El propio Abdelkrim lo desmintió al dictar sus Memorias a Roger Mathieu, libro publicado en País (1927), donde dice que fue amigo de Silvestre en Melilla en 1908 y que Silvestre, entonces comandante, fue destinado a otro lugar y no volvió a verle más; cuando llegó a la plaza en 1920 para tomar el mando de la Comandancia General, hacía más de un año que Abdelkrim estaba en Axdir en rebeldía. Aunque se ha desmentido la absurda especie, muchas veces que se trata del asunto suele darse por verdadera. El diario de mayor circulación de Madrid, al dar el día 7 de febrero de 1963 la noticia del fallecimiento en El Cairo del jefe Rifeño, hacía referencia a la dura entrevista que provocó la definitiva rebeldía.
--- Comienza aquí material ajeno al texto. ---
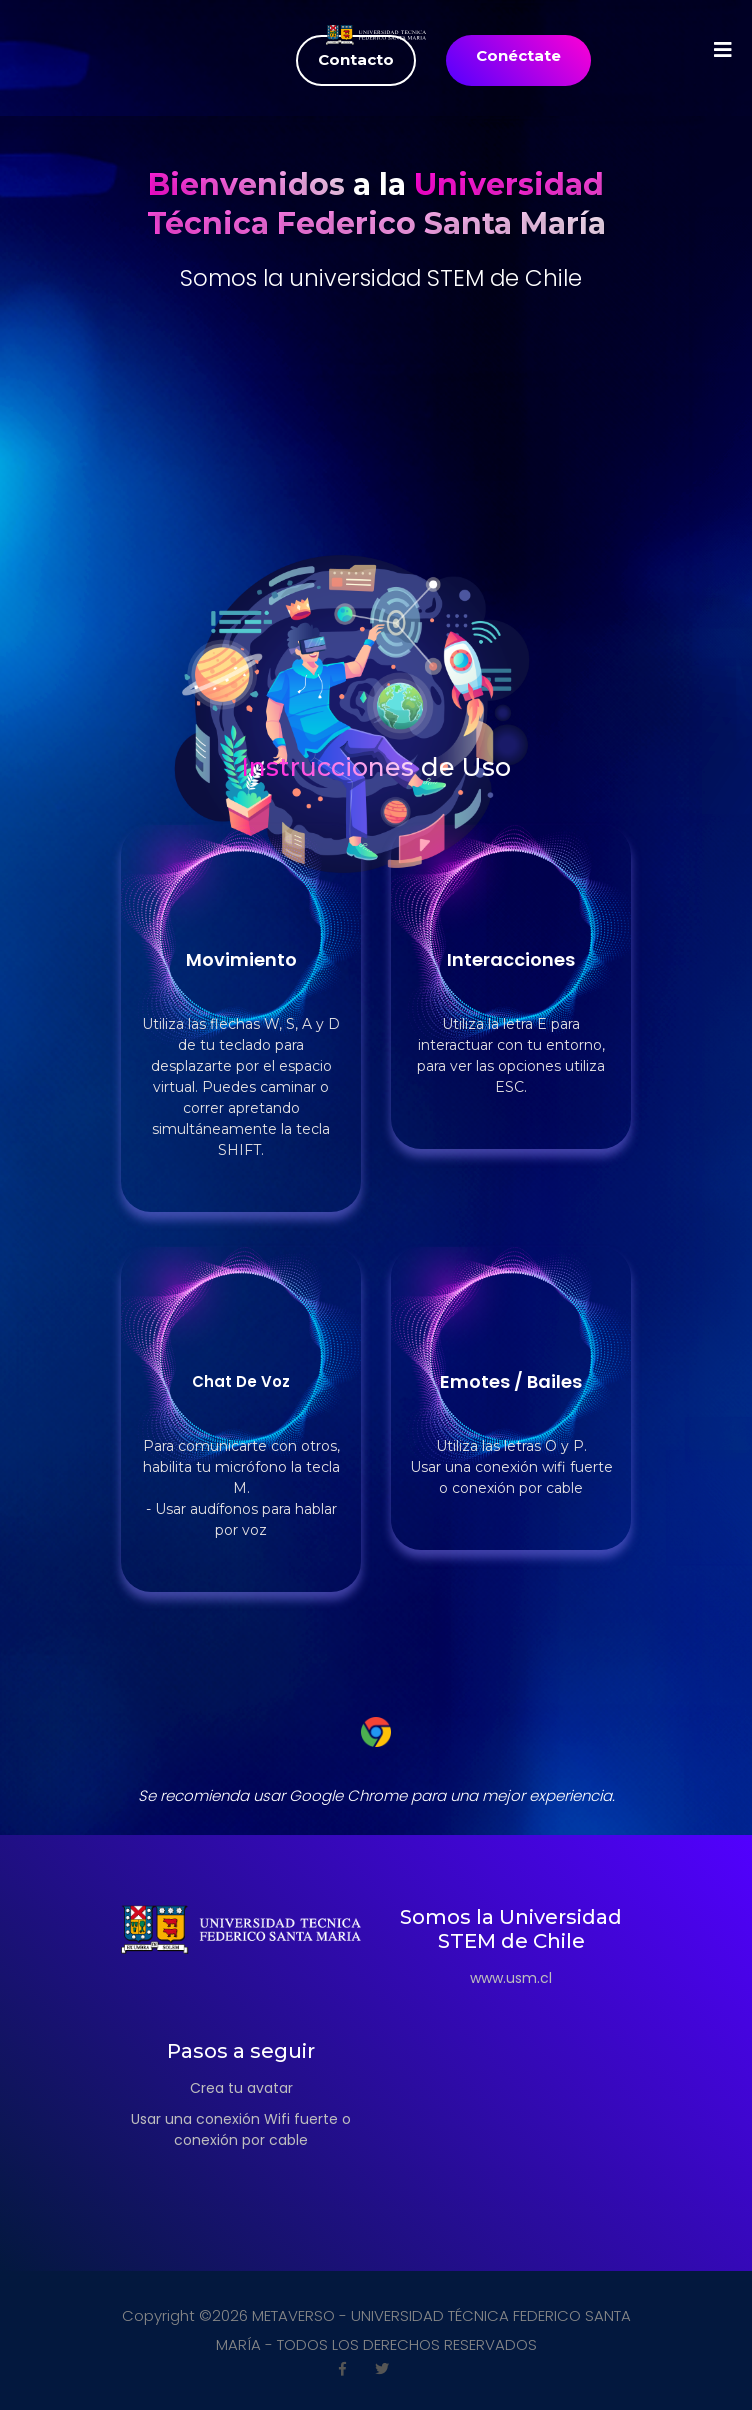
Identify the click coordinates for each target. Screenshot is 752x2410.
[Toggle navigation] (134, 50)
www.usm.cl (511, 1978)
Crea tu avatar (241, 2088)
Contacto (356, 59)
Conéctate (518, 55)
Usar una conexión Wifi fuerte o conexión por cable (241, 2129)
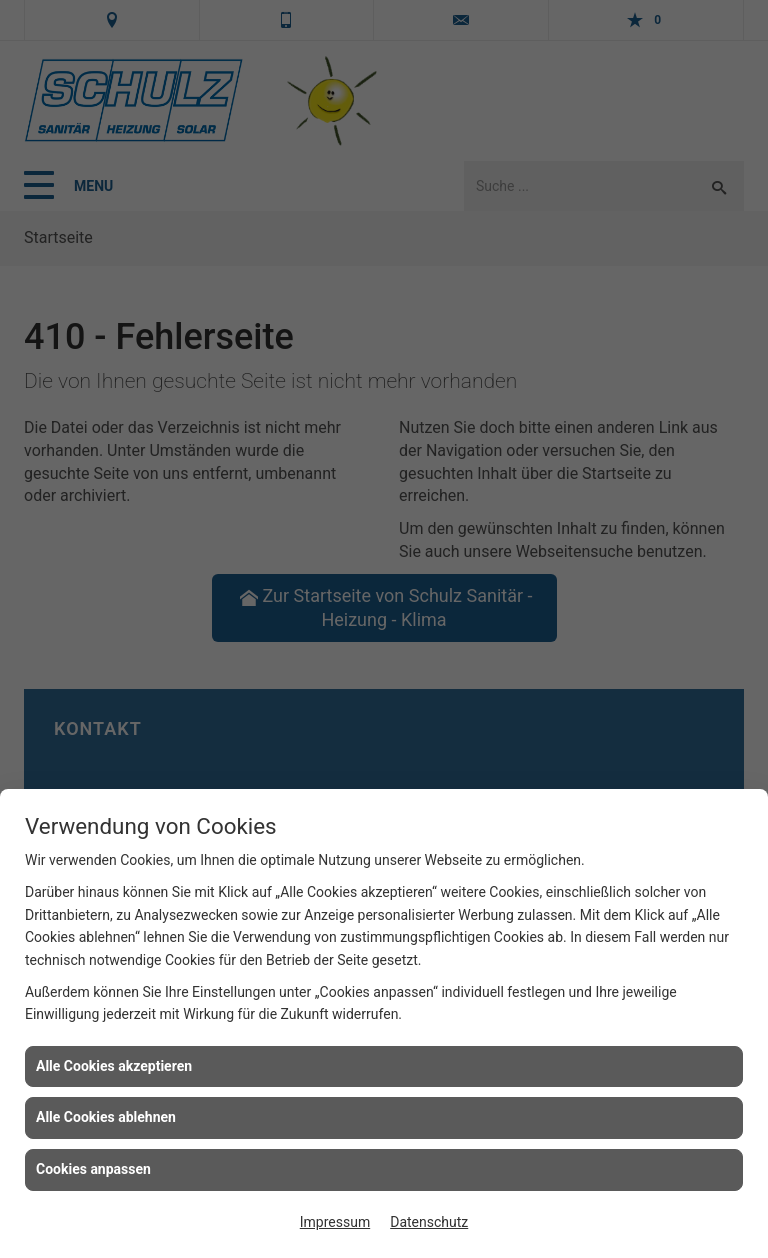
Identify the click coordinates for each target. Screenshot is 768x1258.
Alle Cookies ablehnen (106, 1117)
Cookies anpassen (93, 1169)
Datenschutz (429, 1222)
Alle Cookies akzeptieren (114, 1066)
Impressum (335, 1222)
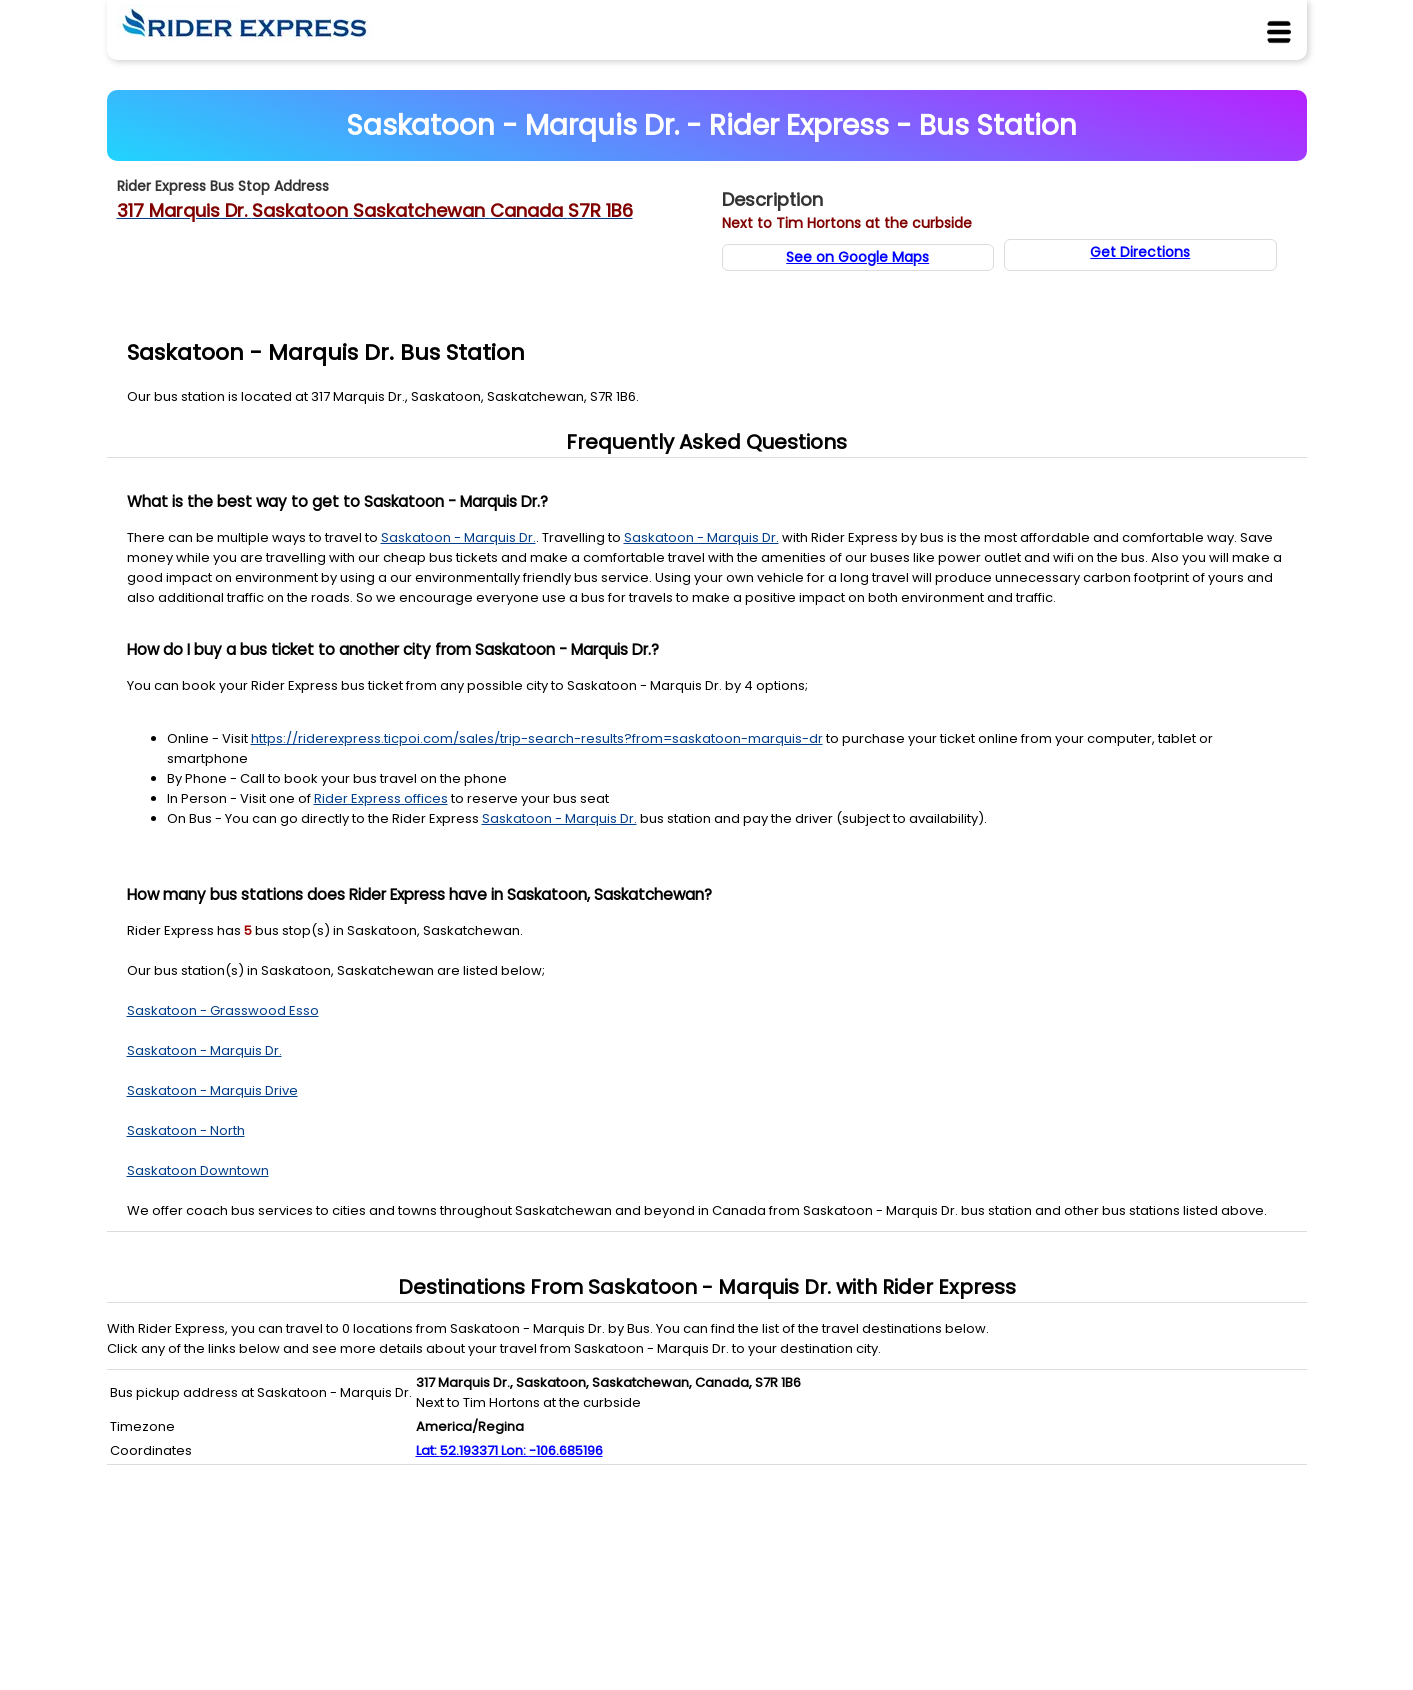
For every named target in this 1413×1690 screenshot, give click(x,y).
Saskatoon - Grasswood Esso (223, 1010)
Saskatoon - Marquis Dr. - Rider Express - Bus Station (711, 125)
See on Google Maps (857, 257)
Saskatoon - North (186, 1130)
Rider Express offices (381, 798)
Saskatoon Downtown (198, 1170)
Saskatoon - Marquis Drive (212, 1090)
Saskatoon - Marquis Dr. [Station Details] (458, 537)
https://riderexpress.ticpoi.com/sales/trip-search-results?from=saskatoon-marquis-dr (537, 738)
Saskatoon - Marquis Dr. (204, 1050)
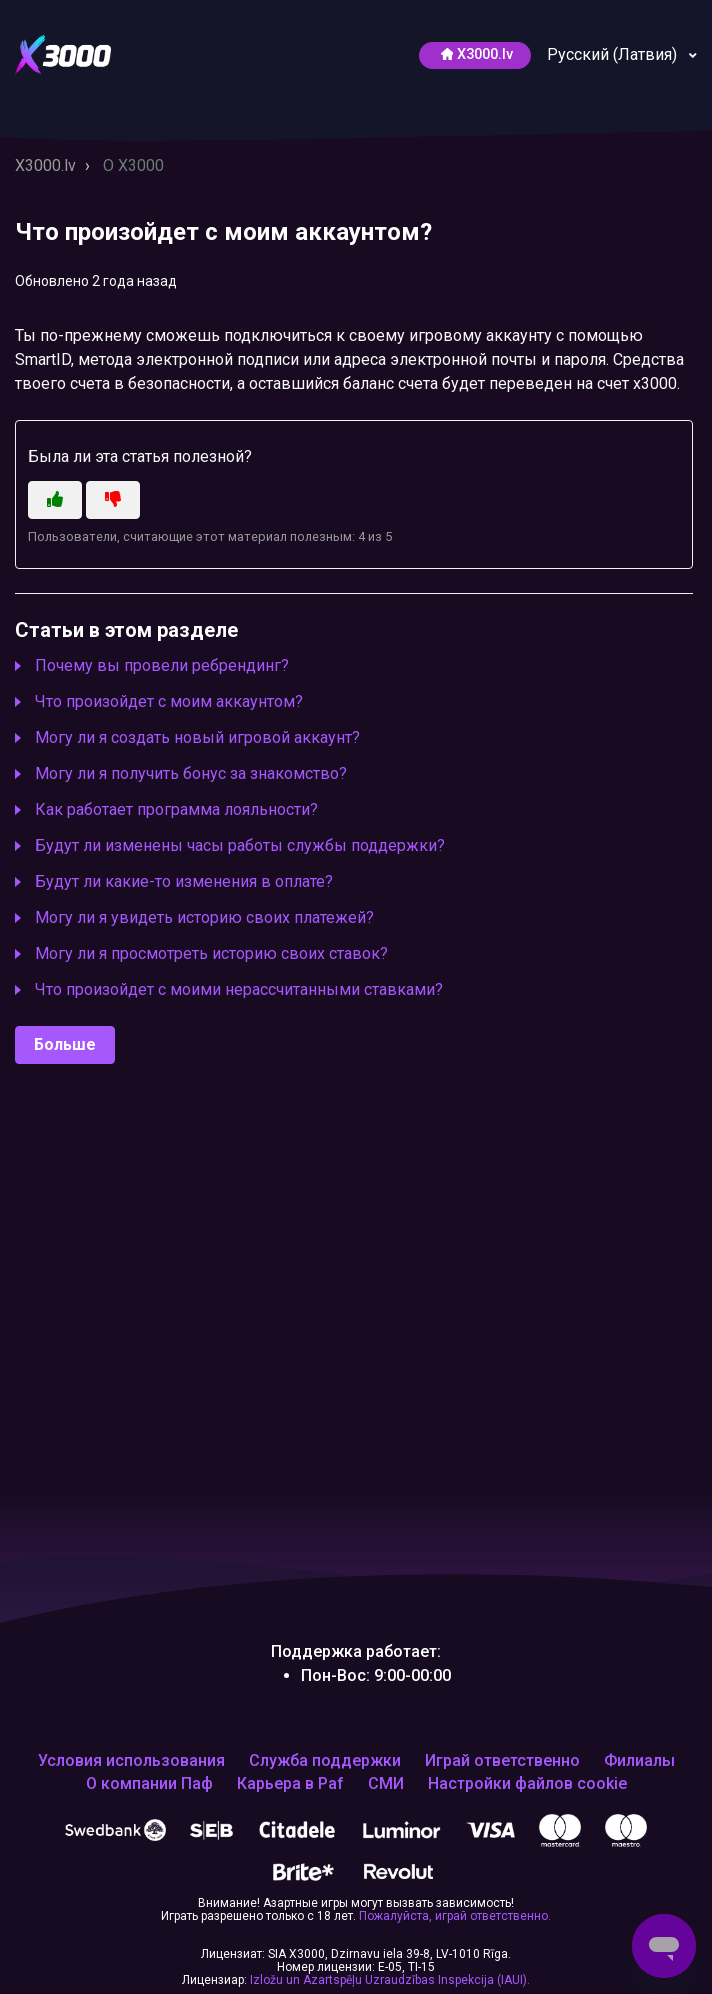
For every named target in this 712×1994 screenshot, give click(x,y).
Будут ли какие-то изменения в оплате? (184, 881)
Varios libros extranjeros, y también publicaciones españolas, tribuyen su encarcelamiento a su odio contra los españoles. Montagne, especialista en estudios rifeños, teniente de navío francés que con el capitán Suffren fue a Snada en 1926 a negociar con Abdelkrim su rendición a los franceses, dio una conferencia en el Centro de Estudios de Política Extranjera de París, en 1947, y allí habló de la violenta disputa en 1920 con el General, por la que dijo que el rifeño había sido preso, intentó fugarse, se rompió una pierna, etc., etc. Los manejos contra Francia, las quejas de Lyatey, no eran, por lo que se ve, conocidas por aquel especialista, que ignoraba también que Abdelkrim fue preso y se fugó y se rompió la pierna en el año 15 y no en el 20.